### Stored data entries
- - - - - - -

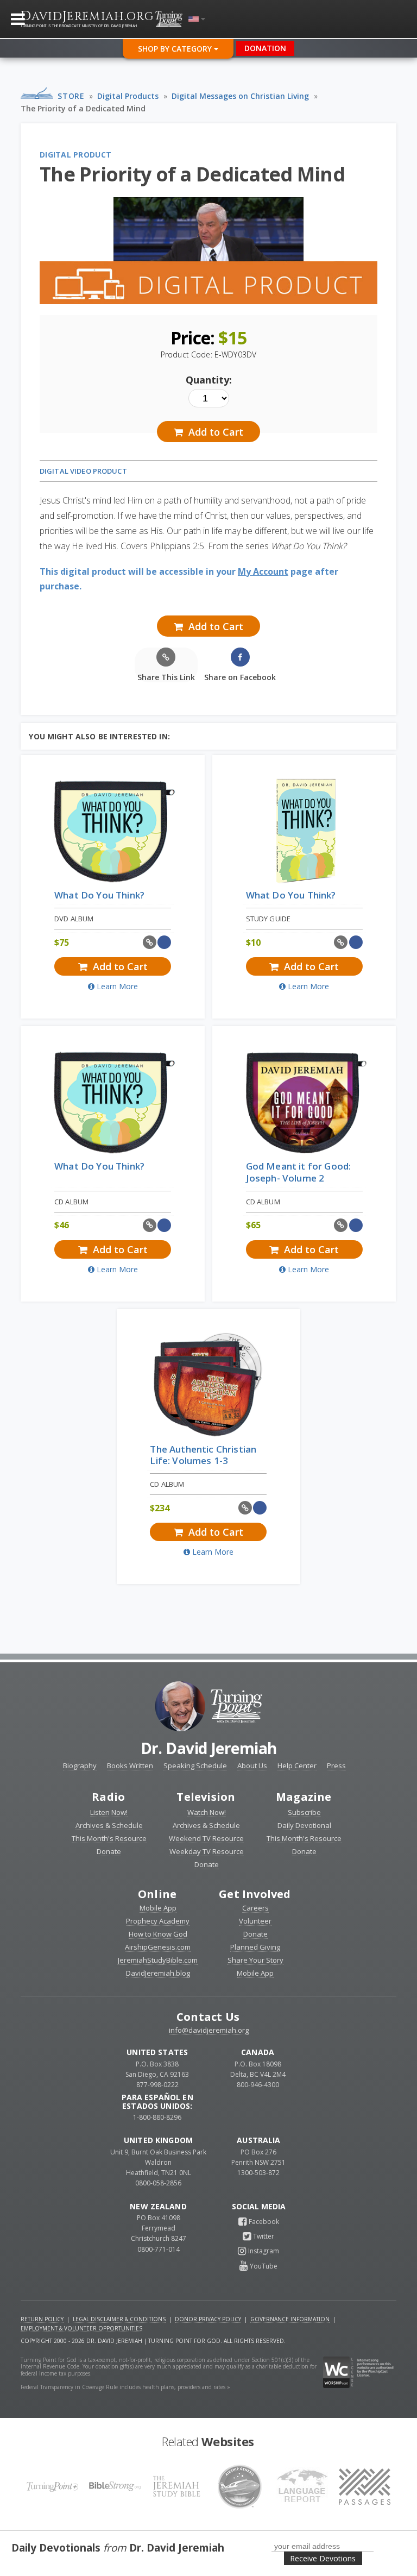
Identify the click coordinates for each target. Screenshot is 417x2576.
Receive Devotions (323, 2558)
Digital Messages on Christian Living (240, 96)
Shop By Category (176, 48)
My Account (263, 571)
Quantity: (209, 379)
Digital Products (128, 96)
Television (205, 1796)
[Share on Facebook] (164, 942)
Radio (108, 1796)
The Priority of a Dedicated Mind (83, 108)
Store (71, 96)
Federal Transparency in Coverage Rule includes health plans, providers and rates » (125, 2387)
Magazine (304, 1796)
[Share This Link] (149, 942)
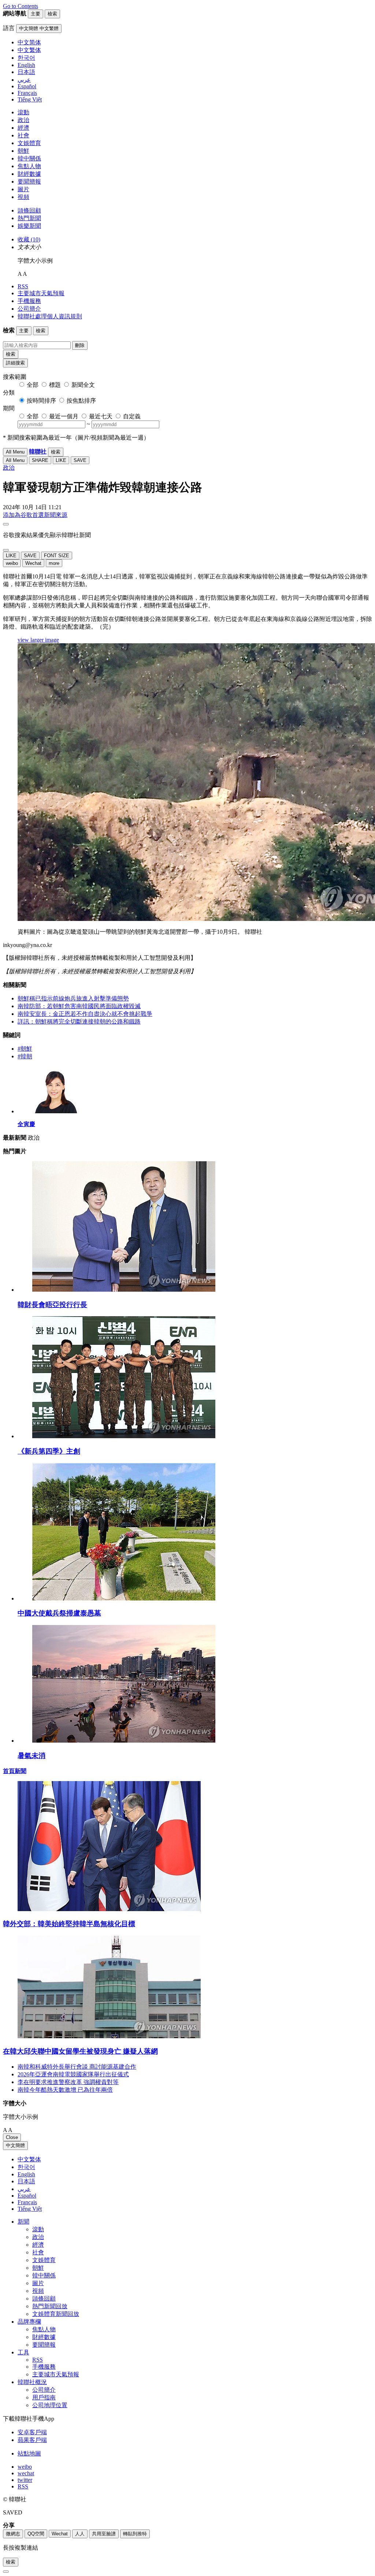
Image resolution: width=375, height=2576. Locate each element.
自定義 (132, 416)
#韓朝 (25, 1056)
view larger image (38, 640)
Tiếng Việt (30, 2209)
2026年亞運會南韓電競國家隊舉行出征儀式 (73, 2074)
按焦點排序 (81, 400)
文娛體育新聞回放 (55, 2314)
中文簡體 (15, 2145)
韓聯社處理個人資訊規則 (50, 316)
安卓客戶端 (32, 2432)
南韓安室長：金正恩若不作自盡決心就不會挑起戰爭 (85, 1014)
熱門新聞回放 (49, 2306)
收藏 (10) (29, 239)
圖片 (23, 189)
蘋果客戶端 (32, 2440)
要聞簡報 (29, 181)
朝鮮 (23, 151)
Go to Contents (20, 6)
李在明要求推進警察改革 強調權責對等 (68, 2082)
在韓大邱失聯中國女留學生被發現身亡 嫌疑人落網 (80, 2051)
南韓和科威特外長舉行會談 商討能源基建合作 (77, 2067)
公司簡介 (29, 309)
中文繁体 (29, 2159)
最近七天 (100, 416)
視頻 (23, 197)
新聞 (23, 2221)
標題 (55, 385)
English (26, 2174)
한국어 (26, 2167)
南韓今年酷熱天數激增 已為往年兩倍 (65, 2090)
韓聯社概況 (32, 2382)
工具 (23, 2352)
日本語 (26, 2181)
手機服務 (29, 301)
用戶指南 (44, 2397)
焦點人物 (29, 166)
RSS (23, 286)
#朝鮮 (25, 1048)
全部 (32, 385)
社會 (23, 135)
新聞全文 (83, 385)
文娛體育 (29, 143)
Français (27, 2202)
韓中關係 (29, 158)
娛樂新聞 (29, 226)
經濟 (23, 128)
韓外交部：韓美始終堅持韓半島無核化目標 (69, 1924)
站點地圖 (29, 2453)
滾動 (23, 112)
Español (27, 2195)
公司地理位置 (49, 2405)
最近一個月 (63, 416)
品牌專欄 (29, 2321)
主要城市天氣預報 (41, 293)
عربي (24, 2189)
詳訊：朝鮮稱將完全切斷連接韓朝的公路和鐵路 (79, 1021)
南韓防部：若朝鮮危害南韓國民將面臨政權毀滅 (79, 1006)
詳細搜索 (15, 363)
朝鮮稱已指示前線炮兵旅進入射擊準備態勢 (73, 998)
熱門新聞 (29, 218)
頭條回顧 (29, 210)
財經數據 (29, 174)
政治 (23, 120)
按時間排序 (41, 400)
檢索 (10, 354)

- - - - - - -

### Your task
Extract from the data every line where "each" shows up.

### Answer box
Identify the click coordinates for each target. Screenshot is 417x2576.
Image resolution: width=375, height=2576. Locate each element.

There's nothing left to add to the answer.